* Required task: Pick up the text on bridge deck modules where it stops, and carry it on from its last sentence.

* Page:
- - - - - - -
In the present invention, the girder is not limited to the steel girder, but includes various kinds of girders such as reinforced concrete girder, prestressed concrete girder, steel box girder and so on. FIG. 9 is a schematic perspective view of a connection structure between the deck module 1 and the prestressed concrete girder 10a. In FIG. 9, the deck module 1 has been installed on the prestressed concrete girder 10a. As shown in FIG. 9, in case of the prestressed concrete girder, shear reinforcing bar 52 has already been placed during the construction of the prestressed girder.

In the prior art, there should be a large hole in the upper plate in order to insert the welding tools. However, in the present invention, only a small hole in the upper plate instead of a large hole is enough to pour concrete for girder connection. Therefore, damaged portion of the deck and closing work for the hole can be minimized.

In the prior art, large deck panels should be assembled at the plant and transported to the construction site. However, in the present invention, the deck module 1 can be assembled on the construction site without assembling the deck panel beforehand in a plant. Thus, transportation work in the present invention is easier than that of the prior art, to that the cost for transportation can be reduced. Particularly, the adjustment of leveling space between the upper surface of the girder and the lower portion of the module is easy during the installation of the deck modules since the width of the deck to be assembled in a time is small. Checking the quality of inserting filler material into the leveling space is also easy. Of course, if necessary, the modules are pre-assembled into panels at the site and the panels are finally assembled upon the girder.

In the case of non-composite type girder bridge, according to the present invention, there is no need to fill the space with mortar around shear stud. Thus, assembling and dissembling the deck panel is very easy.

The deck of the present invention can be easily disassembled for the partial repair or reuse. The disassembling method thereof is as follows. First, if the whole deck is disassembled, the connection portion of the shear connector of the girder is disassembled, and the respective deck modules are successively pulled up vertically from the outermost side deck module thus to be disassembled. If a part of the middle of the deck is intended to be disassembled, the corresponding deck module can be disassembled by pushing it in a longitudinal direction.

In addition to the advantages described above, the present invention gives another advantage in that the construction of a curved portion of the deck bridge can also be easily done. Hereinafter, a structure of a deck module for constructing a curved portion of the deck bridge and a method for constructing the curved portion of the deck bridge will be described with reference to FIGS. 10A to 10D.

FIG. 10A is a perspective view showing an assembly of a curved portion of the deck using a deck module of the present invention. FIG. 10B is a schematic perspective view of a transition connector for the curved portion of the deck. FIG. 10C is an end view taken along a line G—G of FIG. 10A. FIG. 10D is an end view taken along a line H—H of FIG. 10A.
- - - - - - -
(Target pointing data)
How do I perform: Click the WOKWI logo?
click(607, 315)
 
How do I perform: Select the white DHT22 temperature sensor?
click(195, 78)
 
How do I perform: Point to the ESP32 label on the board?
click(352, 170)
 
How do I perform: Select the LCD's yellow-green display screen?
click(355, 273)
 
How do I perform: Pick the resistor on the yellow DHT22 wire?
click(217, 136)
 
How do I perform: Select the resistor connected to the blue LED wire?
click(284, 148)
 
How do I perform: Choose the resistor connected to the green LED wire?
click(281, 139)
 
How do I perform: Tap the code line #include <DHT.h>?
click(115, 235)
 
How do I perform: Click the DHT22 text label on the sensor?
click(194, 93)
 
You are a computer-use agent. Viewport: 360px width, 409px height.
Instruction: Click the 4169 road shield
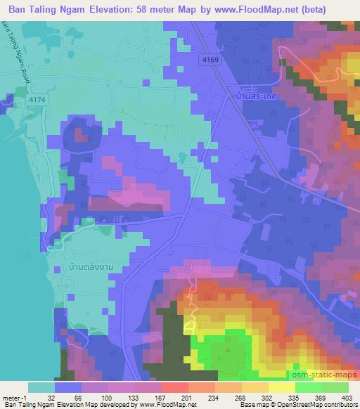click(210, 60)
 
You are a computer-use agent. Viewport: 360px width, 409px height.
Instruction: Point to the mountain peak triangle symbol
click(227, 349)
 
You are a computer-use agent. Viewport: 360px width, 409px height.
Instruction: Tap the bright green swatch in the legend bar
click(309, 387)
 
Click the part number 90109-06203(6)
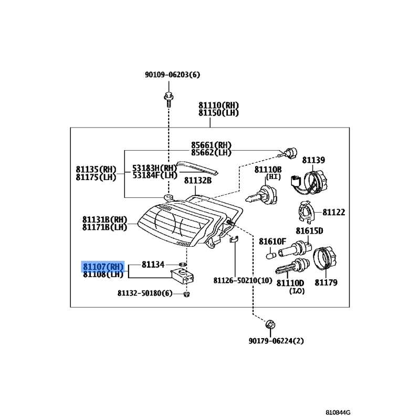pos(173,75)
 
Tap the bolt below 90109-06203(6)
pos(169,99)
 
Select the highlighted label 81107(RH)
pos(103,267)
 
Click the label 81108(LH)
pos(103,274)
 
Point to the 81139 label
pos(313,160)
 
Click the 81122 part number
pos(334,212)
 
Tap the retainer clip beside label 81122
pos(306,213)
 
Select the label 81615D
pos(309,230)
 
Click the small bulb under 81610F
pos(271,255)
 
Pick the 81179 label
pos(326,282)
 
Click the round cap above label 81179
pos(324,259)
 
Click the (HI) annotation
pos(273,177)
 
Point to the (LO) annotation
pos(297,291)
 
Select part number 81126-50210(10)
pos(243,280)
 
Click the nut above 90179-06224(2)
pos(270,324)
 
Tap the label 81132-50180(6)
pos(145,293)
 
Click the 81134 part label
pos(153,265)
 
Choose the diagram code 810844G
pos(338,413)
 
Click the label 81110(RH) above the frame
pos(218,105)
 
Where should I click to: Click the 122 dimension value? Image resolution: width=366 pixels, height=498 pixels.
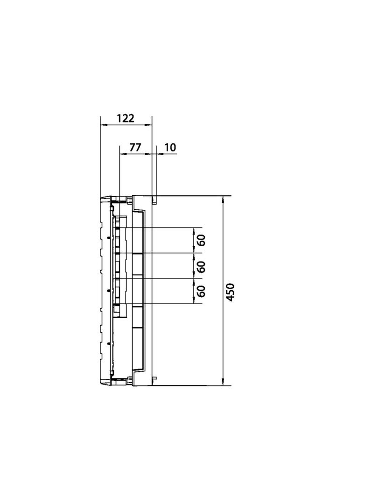tap(125, 118)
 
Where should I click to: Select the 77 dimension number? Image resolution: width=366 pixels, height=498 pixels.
tap(135, 147)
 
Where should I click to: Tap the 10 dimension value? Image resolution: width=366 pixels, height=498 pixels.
tap(170, 148)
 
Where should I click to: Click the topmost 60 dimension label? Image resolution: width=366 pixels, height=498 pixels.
tap(201, 240)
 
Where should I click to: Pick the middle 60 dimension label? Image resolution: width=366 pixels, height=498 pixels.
tap(201, 266)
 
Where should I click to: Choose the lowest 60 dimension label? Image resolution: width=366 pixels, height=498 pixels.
tap(201, 292)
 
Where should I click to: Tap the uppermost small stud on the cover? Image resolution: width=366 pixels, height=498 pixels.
tap(108, 237)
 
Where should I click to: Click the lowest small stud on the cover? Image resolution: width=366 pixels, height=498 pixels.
tap(108, 343)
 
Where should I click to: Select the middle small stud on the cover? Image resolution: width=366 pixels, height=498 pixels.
tap(108, 291)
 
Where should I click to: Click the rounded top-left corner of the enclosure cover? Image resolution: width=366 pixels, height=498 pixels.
tap(103, 199)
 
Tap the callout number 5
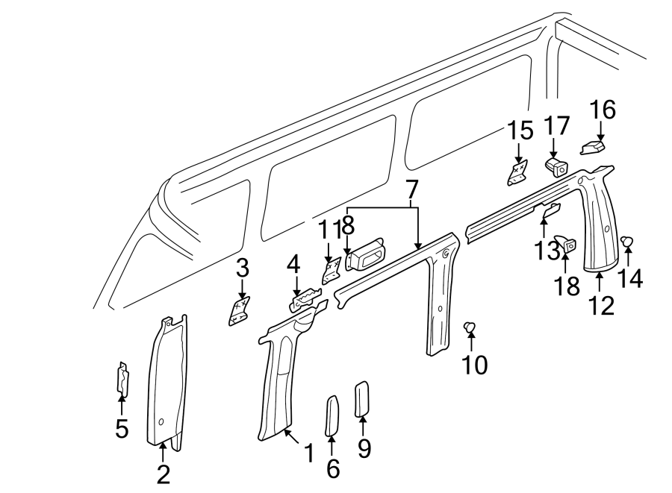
- - - - - - -
* The output:
As illustrated in the drawings, in order to construct the curved portion of the bridge deck, transition connectors 40a and 40b are provided between both deck modules 11a and 11b. The two transition connectors 40a and 40b have the same shape. The transition connectors 40a and 40b are coupled to both deck modules 11a and 11b, respectively, in a state that they turn upside down to each other, and are directly coupled to each other at one of their sides.

As illustrated in FIG. 10B, a first transition connector 40b has coupling protrusions at both sides of a vertical web 41. Another transition connector is to be coupled to the first side of the web 41. A fifth interlocking piece 17c is provided to be protruded upward at the upper part of a first side of the web 41. Gap with a certain width is formed between the fifth interlocking piece 17c and the web 41. At the lower part of the first side of the web 41, a lower horizontal extension 42b is extended horizontally. The lower horizontal extension 42b has a sixth interlocking piece 17d protruded upward at its end. The deck module 11b is coupled to the second side of the web 41. At the second side of the web 41, the first and the second interlocking pieces 15a and 15b to be respectively coupled to the coupling protrusions of the deck module 11b are provided. The first and the second interlocking pieces 15a and 15b have the same structure as that of the deck module mentioned previously.

The other transition connector, i.e., a second transition connector 40a to be coupled to the neighboring deck module 11a has the same construction as that of the first transition connector 40b except that it is coupled to the deck module 11a in a state of being turned upside down in comparison with the first transition connector 40b. That is, in the second transition connector 40a as illustrated in the drawing, the fifth and the sixth interlocking pieces 17c and 17d thereof are protruded downward.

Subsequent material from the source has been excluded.